The Environmental Audit and the Energy and Climate Change Committee’s inquiry on solar PV feed-in tariff rates continued yesterday in Westminster. The inquiry took further evidence from Chloe Smith MP, Economic Secretary to the Treasury and Jonathan Mills, Deputy Director, Energy Environment & Agriculture, HM Treasury in an attempt to understand the role that the Treasury played in setting the proposed FiT changes.

Members firstly called into question to what extent the Treasury considered the impact of the FiT cut to jobs within the solar industry and the impact on associated tax revenues. Ms Smith responded that the impact analysis undertaken by DECC assessed both economic and fiscal factors to deduce that the proposed change would have a net benefit to the economy of £9.5 billion. When pressed on the issue of job loss within the industry, Ms Smith outlined that DECC’s figures suggest only 14,000 people are currently employed in the sector, so claims of 25,000 jobs being lost are an exaggeration by the industry.

Ms Smith explained: “If you take action to control an unsustainable stream of spending, yes by all means there are jobs connected with that stream, but there are other areas of the economy which then you expect to benefit… in this case we believe greater than that stream that we are stopping, therefore we are expecting this to have an overall net benefit to the economy.”  

Members’ frustrations were seen to boil over when they asked the Treasury to provide the committees with the exact costs of sticking to the April deadline. Ms Smith once more referred to DECC’s impact assessment scenario of ”do nothing” whereby additional lifetime costs are predicted to be £37 billion. Members were quick to point out that no one is proposing to “do nothing”; they are instead proposing a delay in the introduction of the new tariff. Ms Smith’s reply that “each week of delay has a lifetime cost of £275 million” was followed by a comment that the question would be better suited to DECC as the Treasury only holds an overall interest.

Zac Goldsmith, MP for Richmond Park, then launched a scathing attack on DECC and the Treasury, stating: “It’s impossible for us to take a view on this without absolute clarity on the figures – it seems the more we delve into this, the more confusion there is.”

Members’ questioning then proceeded to discussing the reasons behind why the budget for the feed-in tariff was considered public spending. Members made the point that a recent ruling by the European Court decreed money raised for the German feed-in tariff to be outside of the Government’s public spending.

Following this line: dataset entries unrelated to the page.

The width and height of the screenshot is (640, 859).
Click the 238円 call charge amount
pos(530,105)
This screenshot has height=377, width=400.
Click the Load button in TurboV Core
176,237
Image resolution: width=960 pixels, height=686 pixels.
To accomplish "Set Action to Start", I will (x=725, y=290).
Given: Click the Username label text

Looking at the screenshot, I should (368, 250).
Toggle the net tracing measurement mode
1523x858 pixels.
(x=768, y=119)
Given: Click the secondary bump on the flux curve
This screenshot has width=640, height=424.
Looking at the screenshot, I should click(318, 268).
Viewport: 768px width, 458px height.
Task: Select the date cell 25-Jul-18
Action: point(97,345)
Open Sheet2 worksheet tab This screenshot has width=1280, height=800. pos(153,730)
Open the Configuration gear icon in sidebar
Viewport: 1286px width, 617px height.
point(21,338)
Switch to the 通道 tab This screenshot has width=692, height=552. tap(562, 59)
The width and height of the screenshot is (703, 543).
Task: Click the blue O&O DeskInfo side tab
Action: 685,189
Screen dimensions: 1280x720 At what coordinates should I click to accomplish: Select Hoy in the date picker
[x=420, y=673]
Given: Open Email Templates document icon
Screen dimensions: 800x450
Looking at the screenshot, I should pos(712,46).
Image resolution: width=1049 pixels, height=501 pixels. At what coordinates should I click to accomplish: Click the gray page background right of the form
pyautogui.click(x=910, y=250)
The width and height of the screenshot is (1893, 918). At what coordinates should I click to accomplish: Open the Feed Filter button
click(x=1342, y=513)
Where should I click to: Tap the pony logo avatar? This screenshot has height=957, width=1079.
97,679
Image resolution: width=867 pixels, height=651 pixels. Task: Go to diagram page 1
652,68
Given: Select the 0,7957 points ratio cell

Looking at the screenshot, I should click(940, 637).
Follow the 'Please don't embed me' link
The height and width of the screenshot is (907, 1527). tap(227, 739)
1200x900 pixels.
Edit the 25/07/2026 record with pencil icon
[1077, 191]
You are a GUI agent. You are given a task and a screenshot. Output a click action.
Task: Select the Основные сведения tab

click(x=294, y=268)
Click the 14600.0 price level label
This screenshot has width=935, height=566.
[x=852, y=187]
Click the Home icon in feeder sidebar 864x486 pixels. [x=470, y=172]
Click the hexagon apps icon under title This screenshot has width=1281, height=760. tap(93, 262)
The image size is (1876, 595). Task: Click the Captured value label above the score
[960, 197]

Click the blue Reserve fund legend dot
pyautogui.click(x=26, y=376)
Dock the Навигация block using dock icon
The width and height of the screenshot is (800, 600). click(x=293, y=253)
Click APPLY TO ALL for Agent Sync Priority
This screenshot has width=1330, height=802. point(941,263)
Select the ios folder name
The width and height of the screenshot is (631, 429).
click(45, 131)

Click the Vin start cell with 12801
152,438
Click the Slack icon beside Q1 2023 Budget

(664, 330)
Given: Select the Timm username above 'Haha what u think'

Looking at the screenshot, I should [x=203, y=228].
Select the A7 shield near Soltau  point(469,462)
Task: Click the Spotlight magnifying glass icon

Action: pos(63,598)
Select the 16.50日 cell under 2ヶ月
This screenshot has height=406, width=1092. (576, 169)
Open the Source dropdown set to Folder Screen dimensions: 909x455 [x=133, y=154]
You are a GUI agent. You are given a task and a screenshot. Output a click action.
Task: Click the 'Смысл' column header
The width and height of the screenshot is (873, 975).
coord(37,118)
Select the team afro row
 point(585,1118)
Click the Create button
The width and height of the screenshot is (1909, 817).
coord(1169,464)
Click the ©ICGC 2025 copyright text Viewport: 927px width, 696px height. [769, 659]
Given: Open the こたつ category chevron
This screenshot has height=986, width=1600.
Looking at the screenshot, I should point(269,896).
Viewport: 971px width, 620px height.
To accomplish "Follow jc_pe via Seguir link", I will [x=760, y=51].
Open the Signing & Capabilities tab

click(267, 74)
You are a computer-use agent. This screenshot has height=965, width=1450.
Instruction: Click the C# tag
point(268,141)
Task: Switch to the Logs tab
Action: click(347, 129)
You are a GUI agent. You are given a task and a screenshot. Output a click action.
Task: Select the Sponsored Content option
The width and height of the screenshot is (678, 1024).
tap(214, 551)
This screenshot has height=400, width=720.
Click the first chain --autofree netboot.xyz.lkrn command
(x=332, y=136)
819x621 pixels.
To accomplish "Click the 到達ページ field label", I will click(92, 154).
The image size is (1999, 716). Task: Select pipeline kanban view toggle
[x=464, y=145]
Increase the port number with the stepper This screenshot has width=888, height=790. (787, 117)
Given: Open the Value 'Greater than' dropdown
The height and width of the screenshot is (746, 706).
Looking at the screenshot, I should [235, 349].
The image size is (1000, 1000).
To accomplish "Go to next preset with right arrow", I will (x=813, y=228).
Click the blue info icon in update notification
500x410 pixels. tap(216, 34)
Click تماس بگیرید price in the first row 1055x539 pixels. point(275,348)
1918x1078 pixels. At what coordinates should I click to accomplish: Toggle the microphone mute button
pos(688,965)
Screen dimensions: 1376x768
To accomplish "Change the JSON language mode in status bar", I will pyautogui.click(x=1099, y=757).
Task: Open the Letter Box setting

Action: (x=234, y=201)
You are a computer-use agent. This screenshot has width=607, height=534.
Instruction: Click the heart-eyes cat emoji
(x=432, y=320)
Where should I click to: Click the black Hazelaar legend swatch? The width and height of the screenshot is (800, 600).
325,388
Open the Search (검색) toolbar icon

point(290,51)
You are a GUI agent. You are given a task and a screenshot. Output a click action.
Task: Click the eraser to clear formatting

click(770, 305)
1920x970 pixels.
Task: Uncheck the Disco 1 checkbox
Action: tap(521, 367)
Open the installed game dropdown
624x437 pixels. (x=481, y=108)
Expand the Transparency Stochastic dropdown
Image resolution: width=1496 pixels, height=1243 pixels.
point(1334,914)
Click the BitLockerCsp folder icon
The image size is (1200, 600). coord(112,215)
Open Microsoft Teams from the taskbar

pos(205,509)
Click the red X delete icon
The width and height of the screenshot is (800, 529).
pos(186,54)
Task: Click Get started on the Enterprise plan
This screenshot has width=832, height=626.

It was also noted by the members that the Office for National Statistics (ONS) is yet to give a ruling on whether money raised for the feed-in tariff is included in public spending.

Jonathon Mills responded that, although the Treasury is yet to receive a ruling from the ONS, it regards the FiT scheme as public spending because it is compulsory, unrequited and involves a transfer of resources.

As the allotted time drew to a close, members were eager to encourage more dialogue between DECC and the Treasury and looked for assurances that the predictions for solar PV uptake in the future would more reliable, with Mr Goldsmith labelling the past figures as a “shambles.”

Following the hearings from the panels of witnesses the committee will now discuss the matter privately and publish a report detailing their recommendations for the House of Commons.